From 360bb867b22a2bbafd2260ceff1a206ffb643cfe Mon Sep 17 00:00:00 2001
From: Alex Duchesne <ducalex007@gmail.com>
Date: Thu, 12 Sep 2024 12:45:14 -0400
Subject: [PATCH] Fixed search failure due to unexpected parser state

In many plugins the parser's state wasn't reset between pages.

This meant that if a page ended in a weird state (truncated or temporary error or unexpected html), all following pages would fail to find results.

torrentproject noticed the issue and overrode feed() to reset some of its state between pages.

But creating a new parser for each page is simpler.
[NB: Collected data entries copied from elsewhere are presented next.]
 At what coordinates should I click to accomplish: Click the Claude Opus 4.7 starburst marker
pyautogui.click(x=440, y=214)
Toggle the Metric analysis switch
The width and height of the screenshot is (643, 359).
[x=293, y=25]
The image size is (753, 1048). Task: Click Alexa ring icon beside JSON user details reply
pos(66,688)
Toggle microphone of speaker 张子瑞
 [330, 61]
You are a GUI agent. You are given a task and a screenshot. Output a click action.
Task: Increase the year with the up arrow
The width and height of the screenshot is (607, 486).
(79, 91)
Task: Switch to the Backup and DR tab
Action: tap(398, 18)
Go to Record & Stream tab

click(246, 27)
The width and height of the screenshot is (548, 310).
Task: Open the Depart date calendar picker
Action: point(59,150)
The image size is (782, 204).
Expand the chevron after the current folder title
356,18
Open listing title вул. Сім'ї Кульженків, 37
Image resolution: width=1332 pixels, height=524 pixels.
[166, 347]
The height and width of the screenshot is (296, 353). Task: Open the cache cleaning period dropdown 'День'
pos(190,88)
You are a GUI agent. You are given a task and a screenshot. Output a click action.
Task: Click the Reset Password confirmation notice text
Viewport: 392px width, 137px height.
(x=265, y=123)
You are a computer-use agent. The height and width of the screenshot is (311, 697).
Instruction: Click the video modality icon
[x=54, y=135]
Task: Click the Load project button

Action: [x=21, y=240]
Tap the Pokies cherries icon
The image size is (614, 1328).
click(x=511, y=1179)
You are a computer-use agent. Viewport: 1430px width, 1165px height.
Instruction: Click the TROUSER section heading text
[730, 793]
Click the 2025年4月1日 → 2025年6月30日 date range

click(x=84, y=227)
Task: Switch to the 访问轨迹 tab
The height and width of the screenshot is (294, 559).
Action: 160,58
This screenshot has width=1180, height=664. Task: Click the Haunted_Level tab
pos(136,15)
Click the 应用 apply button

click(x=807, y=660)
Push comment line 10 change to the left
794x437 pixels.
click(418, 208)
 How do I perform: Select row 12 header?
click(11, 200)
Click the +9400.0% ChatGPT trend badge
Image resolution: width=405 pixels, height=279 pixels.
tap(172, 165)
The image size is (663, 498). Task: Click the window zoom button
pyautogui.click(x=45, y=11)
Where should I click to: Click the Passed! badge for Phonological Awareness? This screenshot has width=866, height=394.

I have updated all plugins with this issue.
---
 nova3/engines/limetorrents.py   | 19 ++++++++-----------
 nova3/engines/solidtorrents.py  | 30 +++++++-----------------------
 nova3/engines/torlock.py        | 27 ++++++++++-----------------
 nova3/engines/torrentproject.py | 16 ++++------------
 nova3/engines/versions.txt      |  8 ++++----
 5 files changed, 33 insertions(+), 67 deletions(-)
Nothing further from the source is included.